Q/A or True/False Responses to Assertions I’ve seen

First, for all of the assertions that I’ve suggested inventing anything (cap iron, buffing tips of tools, whatever it is), that’s all nonsense, and it’s peddled generally by a group of folks who intentionally make up nonsense. I don’t know if they are ill or just interesting in stirring others’ pots because they have a lifetime of putting nothing in theirs. Nobody invents much these days, but nonsense is rarely discouraged by fact.

What I will do is figuring things out, distill and then specify. Publishing a method to make double iron wooden planes, talking about the cap iron and how to set it and the myriad of heat treatment and sharpening discussions are that.

I do find this kind of character nonsense annoying, but it’s the goal of the folks peddling it because of a lack of something that has nothing to do with woodworking. What can you do? On to the statements:

The Unicorn is Just Buffing on Both sides of the Blade – False. Actually, twice. It’s using the buffer to hone on the bevel side of the blade, only at the very tip of a tool. You can “just buff” both sides of a blade without issue. It’s not the same thing, and buffing the opposite side of a chisel may not be what you want in the first place.

The Unicorn Method is Just for Cheap Tools – False. I know why this conclusion is made – it improves edge holding, and it’s easiest to see the incremental improvement on cheap tools. However, it improves edge holding on all tools. When applied properly, the method can make cheaper tools outperform “flat honed” more expensive tools. More expensive tools underperforming cheaper tools isn’t a great steady state.

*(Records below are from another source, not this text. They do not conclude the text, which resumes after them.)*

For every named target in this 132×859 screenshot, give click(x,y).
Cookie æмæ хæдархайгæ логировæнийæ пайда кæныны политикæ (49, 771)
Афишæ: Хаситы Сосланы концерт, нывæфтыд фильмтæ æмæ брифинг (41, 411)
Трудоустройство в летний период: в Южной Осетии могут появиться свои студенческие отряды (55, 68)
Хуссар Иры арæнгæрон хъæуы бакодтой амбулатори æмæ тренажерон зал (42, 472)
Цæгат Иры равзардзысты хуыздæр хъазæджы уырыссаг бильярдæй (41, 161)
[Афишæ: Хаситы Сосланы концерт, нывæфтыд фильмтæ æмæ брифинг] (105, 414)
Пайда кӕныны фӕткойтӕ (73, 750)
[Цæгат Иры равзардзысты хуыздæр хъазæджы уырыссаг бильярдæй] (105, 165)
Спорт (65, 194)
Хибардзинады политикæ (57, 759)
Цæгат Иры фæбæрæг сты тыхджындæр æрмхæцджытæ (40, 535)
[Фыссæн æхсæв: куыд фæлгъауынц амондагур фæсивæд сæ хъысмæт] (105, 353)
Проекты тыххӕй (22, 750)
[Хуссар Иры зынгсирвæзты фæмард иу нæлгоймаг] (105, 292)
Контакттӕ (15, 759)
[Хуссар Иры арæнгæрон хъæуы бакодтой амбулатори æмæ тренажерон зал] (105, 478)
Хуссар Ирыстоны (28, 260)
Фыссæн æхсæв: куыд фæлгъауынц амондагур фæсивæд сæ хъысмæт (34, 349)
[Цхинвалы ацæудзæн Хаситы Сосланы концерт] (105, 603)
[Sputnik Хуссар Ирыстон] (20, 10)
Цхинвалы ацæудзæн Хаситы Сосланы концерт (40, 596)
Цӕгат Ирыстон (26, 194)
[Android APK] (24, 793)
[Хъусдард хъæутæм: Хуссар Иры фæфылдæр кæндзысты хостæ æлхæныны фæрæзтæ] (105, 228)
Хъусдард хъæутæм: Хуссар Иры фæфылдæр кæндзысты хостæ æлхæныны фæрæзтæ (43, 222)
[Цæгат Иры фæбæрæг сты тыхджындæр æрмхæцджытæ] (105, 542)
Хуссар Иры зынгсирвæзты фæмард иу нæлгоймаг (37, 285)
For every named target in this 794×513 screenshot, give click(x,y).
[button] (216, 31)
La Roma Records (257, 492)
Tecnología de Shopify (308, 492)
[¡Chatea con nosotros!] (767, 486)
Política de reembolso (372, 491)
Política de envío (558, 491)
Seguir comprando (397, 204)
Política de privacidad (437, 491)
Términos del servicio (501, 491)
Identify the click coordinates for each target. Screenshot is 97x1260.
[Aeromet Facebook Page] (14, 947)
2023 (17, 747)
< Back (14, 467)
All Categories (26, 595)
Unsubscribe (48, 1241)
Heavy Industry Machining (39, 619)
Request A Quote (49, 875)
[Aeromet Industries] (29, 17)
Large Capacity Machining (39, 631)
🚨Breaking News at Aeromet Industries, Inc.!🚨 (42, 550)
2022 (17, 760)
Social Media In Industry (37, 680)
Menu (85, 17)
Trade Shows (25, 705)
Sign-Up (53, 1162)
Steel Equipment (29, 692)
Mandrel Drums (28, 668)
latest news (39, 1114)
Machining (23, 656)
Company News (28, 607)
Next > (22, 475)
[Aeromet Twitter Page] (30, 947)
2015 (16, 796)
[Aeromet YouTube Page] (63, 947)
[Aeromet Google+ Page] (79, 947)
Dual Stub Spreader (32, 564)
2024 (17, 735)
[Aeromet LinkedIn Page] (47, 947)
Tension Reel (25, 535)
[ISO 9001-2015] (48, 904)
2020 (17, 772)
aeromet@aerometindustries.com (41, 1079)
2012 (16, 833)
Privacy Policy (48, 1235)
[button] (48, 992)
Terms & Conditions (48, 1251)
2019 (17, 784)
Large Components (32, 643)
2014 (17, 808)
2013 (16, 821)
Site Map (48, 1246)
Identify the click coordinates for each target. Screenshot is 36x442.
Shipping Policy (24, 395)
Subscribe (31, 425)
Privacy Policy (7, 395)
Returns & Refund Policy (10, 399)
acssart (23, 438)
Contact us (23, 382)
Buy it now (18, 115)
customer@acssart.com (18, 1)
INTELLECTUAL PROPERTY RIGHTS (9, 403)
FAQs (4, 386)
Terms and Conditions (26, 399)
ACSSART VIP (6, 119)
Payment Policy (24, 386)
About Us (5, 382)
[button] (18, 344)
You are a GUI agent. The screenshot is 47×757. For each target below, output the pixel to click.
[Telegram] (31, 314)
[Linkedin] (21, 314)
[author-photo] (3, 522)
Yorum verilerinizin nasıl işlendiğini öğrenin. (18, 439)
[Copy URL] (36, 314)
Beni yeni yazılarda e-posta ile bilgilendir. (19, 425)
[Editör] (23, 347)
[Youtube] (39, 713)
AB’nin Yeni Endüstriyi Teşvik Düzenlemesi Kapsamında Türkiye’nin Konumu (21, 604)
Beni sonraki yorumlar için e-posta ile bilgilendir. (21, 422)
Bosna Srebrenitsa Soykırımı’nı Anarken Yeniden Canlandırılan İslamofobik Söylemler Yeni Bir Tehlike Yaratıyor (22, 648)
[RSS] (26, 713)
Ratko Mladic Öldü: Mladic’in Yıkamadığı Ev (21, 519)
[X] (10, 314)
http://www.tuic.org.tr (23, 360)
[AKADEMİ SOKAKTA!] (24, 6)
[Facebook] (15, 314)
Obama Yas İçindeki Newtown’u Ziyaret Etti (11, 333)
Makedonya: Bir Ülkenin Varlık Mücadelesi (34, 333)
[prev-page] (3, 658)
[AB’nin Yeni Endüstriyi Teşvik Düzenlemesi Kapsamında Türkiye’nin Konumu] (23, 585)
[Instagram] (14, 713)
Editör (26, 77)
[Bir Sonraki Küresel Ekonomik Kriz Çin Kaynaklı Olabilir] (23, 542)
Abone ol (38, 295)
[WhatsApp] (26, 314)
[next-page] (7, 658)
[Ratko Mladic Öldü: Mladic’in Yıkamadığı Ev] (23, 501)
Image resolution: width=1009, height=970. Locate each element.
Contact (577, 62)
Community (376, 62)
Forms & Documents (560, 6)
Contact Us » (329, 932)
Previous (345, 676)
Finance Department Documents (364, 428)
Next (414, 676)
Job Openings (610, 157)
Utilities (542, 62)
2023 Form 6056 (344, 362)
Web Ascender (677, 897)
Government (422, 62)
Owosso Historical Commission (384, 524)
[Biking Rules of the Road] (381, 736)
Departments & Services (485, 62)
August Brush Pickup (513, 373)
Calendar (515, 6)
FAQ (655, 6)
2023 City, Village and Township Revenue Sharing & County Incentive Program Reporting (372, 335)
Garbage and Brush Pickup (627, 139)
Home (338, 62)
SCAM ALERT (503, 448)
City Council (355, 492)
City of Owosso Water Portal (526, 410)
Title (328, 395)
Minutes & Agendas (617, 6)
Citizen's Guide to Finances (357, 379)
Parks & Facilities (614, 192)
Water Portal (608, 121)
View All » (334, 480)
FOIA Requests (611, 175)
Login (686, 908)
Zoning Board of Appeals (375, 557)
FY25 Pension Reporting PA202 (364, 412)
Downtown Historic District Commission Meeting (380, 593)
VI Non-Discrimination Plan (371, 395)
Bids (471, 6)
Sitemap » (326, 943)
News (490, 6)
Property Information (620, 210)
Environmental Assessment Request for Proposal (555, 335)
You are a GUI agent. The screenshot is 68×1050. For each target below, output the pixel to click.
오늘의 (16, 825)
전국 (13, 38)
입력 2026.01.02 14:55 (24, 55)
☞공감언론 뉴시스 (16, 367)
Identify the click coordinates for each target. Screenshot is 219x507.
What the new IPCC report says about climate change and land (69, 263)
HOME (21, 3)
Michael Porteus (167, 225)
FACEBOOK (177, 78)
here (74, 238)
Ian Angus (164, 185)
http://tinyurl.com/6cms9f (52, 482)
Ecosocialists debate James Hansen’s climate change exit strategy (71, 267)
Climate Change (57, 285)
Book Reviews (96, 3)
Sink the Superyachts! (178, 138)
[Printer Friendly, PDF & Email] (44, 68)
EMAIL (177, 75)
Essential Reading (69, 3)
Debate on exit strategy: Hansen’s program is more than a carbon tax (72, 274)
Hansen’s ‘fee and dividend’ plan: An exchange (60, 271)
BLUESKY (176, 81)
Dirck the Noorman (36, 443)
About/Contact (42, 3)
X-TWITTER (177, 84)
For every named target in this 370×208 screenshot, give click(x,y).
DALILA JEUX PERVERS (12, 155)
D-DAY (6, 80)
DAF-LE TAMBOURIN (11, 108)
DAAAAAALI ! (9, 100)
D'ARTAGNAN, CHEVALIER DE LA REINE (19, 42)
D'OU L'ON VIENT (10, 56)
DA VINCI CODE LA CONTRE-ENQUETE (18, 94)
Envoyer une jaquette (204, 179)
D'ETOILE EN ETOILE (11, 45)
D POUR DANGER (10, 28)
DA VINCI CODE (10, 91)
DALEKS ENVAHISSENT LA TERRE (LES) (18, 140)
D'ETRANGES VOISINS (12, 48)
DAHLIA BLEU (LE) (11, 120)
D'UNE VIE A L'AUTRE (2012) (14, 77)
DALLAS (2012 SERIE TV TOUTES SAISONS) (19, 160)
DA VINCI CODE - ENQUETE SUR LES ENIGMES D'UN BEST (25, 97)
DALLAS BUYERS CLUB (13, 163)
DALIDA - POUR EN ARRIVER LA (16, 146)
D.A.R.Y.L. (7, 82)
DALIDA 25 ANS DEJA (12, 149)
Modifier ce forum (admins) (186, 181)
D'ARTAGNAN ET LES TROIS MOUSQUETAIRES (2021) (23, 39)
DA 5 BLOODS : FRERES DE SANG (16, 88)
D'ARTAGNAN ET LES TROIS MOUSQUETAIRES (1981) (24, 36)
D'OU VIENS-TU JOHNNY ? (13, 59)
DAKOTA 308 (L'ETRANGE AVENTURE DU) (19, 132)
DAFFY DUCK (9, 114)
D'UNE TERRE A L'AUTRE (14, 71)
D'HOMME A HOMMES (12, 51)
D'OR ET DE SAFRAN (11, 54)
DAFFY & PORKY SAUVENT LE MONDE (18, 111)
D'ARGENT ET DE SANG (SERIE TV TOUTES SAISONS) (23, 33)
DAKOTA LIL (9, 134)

Resharpening is Unpredictable – False. There’s one specific guru who likes to take anything you specify and run with it. And then start making declarations. One of these early on was related to sharpening plane irons (addressed separately). The same guru describes how resharpening becomes hit or miss, which doesn’t make sense. the method starts from the same secondary bevel and then buffs the bevel the same way every time. Failure to refresh the secondary bevel properly can lead to problems, which is why the method involves honing to a burr on the bevel refresh.

The Method Can’t be Used on Plane irons – False. Same guru, same issue. You can buff the bevel side of a plane iron or more lightly buff the bevel side and buff the back of an iron. It is a little harder to get the hang of things with plane irons because too much buffing limits clearance to a degree that it causes problems. So, you learn to buff without doing so much that you cause problems. When this assertion was made, that it couldn’t be done consistently, I made a Youtube video sharpening 7 different types of plane irons and then demonstrating their use. I suspect a lack of touch and discretion is the cause. This is a core thing for all woodworking. If you can’t do a method, then perhaps do a different one. It’s OK. Warren Mickley once responded to someone on a forum “there is a difference beetween it can’t be done and you can’t do it”. I can’t be a lawyer – I swear. I’d be a terrible administrative assistant, too. Some people are really good at both of those. I admire them rather than trying to speak on their behalf.

The Method Can’t be Used on Bevel-Up Plane Irons – False. I find that a heavy dose of the buff on the bevel side of a bevel-up plane iron results in better performance than a flat bevel. The effect of the buffing is similar to adding 5 degrees in steepness if tearout mitigation is an issue. This is *really* forgiving because you don’t buff the flat side of the iron and there’s no clearance issue. Works great both on steep bevels and for shallow bevels (to plane end grain).